Coffee is one of those drinks you either love or hate- think about first thing in the morning, or the smell abhors you. I happen to love it, strong and with delicious cream and real sugar. Though I have lost 19 lbs in 2 months, drinking diet sodas, eating whole grains fruits and vegetables, and using Splenda, I will never sacrifice real sugar and real cream for my coffee. I used to be a Dunkin' Doughnut coffee lover, now I prefer my coffee more acidic and very strong. Therefore now I am a Starbucks lover. And coffee goes so well with 'morning computer'. Snow still all over and more to come. Hope Egypt is improving. Hope the Packers win the Bowl. Hope Obama is regaining some followers and I hope they do not give Emanuel a vote in Chicago. Good-da (I love Aussie Land).

Saturday, January 29, 2011

Doctors

I am trying to understand many of the feelings I am experiencing right now for 2 physician friends of mine. Both of them I have known for 20+ years. I was very hurt. Each of them, at different times, this same evening, spoke to me in a way I have never experienced from either one of them. The positive in this?  Find a new job. The stress level is too high; everyone is on edge and fired up; the physicians always seem to always be ready for a fight. I backed away, put my hand up and said, "Stop..never mind. I don't know this person" to one, yet he continued with an angry monologue. He did later apologize; I seemed to have brought up a 'sore topic'. To the other physician, I could not catch my tears from coming, so I politely said I needed to say goodbye and get off the phone". I believe the words were..."and frankly I am highly disappointed by your lackadaisical attitude...this is unacceptable" (because I would not engage a defensive attitude). I never engage in angry words when being attacked. What happened in this event, was a lack of communication from one nurse through him to me. I was not at fault. I took excellent care of the patient. Strangely enough, the incident was about the same patient, different physicians: one in the hospital 'covering' and the one whose patient it was (who was on the phone).

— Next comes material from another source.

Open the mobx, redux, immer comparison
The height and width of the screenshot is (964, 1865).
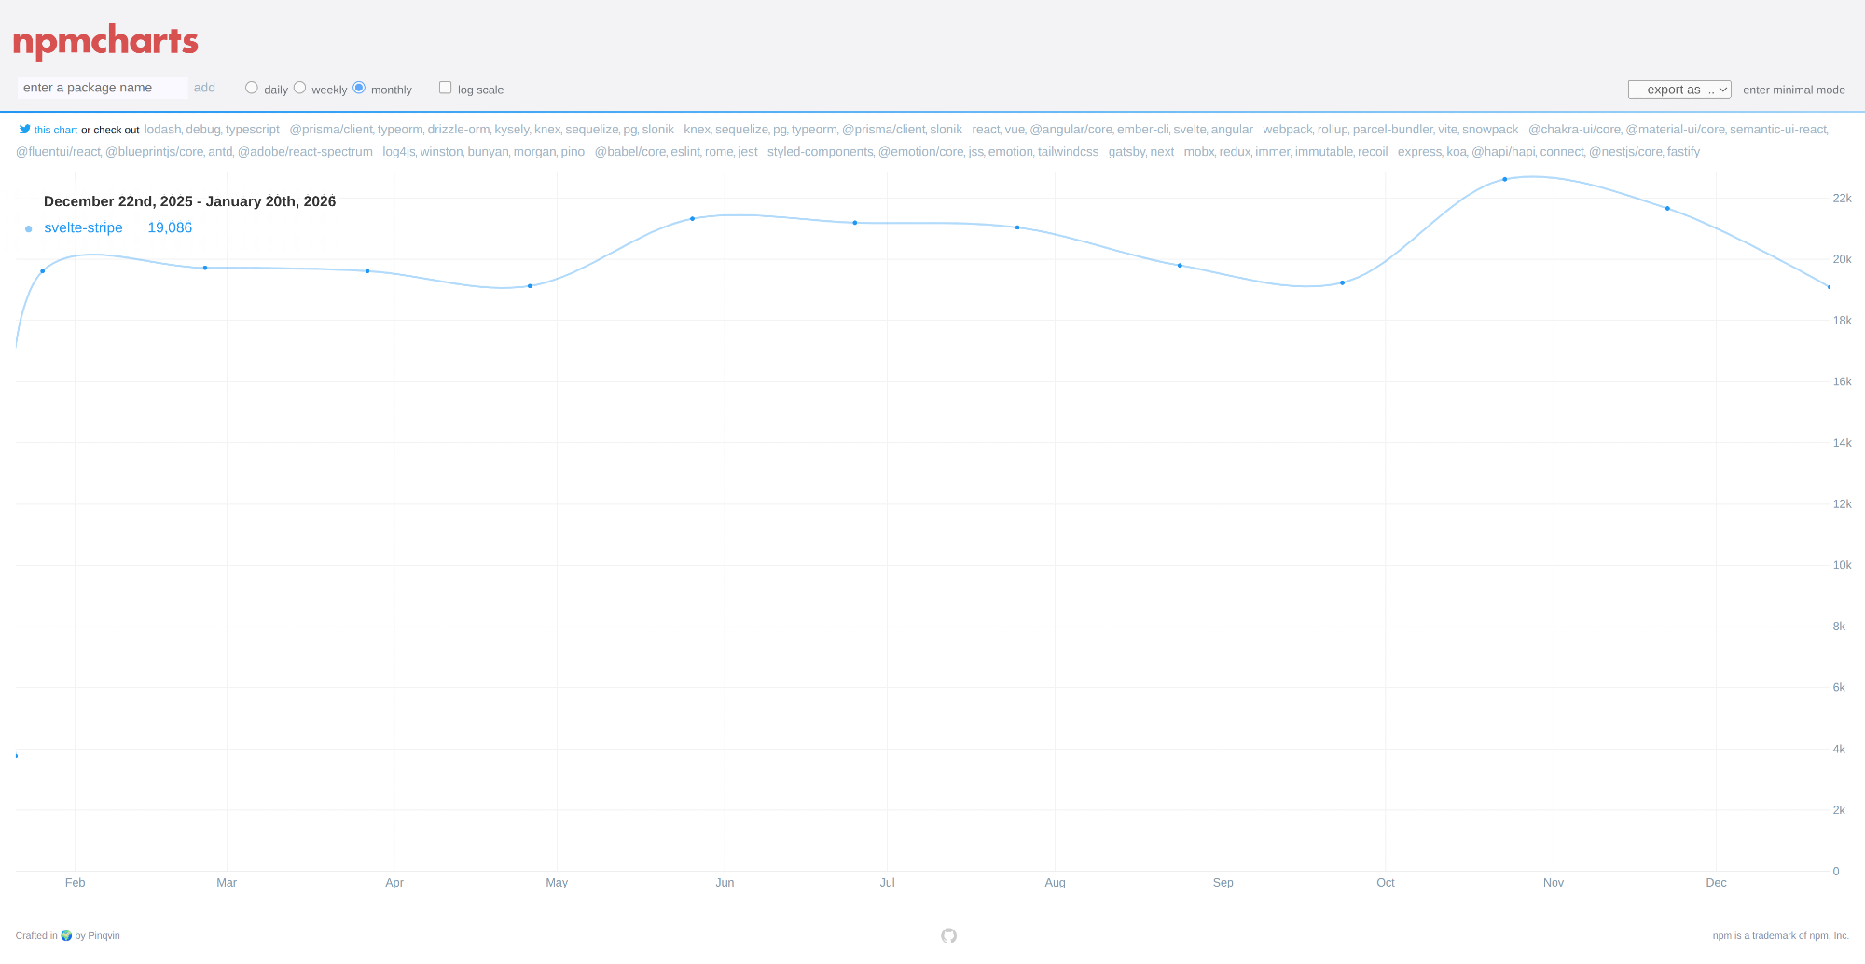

I believe in signs. I believe in numerology. I believe all things happen for a reason, and I believe in fate. I will see what positive this evening will hold and hope to experience this pain  for a short period.

Thursday, January 27, 2011

The Conundrum

When one has a realistic view of their own mortality, they come to either count and live their days with appreciation, or they fall prey to 'hoping' they will not succumb to an interference, e.g. worry and obsessing over what could happen. Statistically speaking, 1 out of 4 people will get cancer. The positive-we are gaining on the disease with genetic mapping. Then there are the insane highways & road rage, and just plain dangerous drivers; the positive- drive defensively. Timothy Leary was right: "Be Here Now". Take chances, but live the majority of your life responsibly.

Wednesday, January 26, 2011

EveryNegativeHasAPositive

EveryNegativeHasAPositive:
I am going to be writing about my journey from here to there.
This is my first entry and how appropo that it is mine.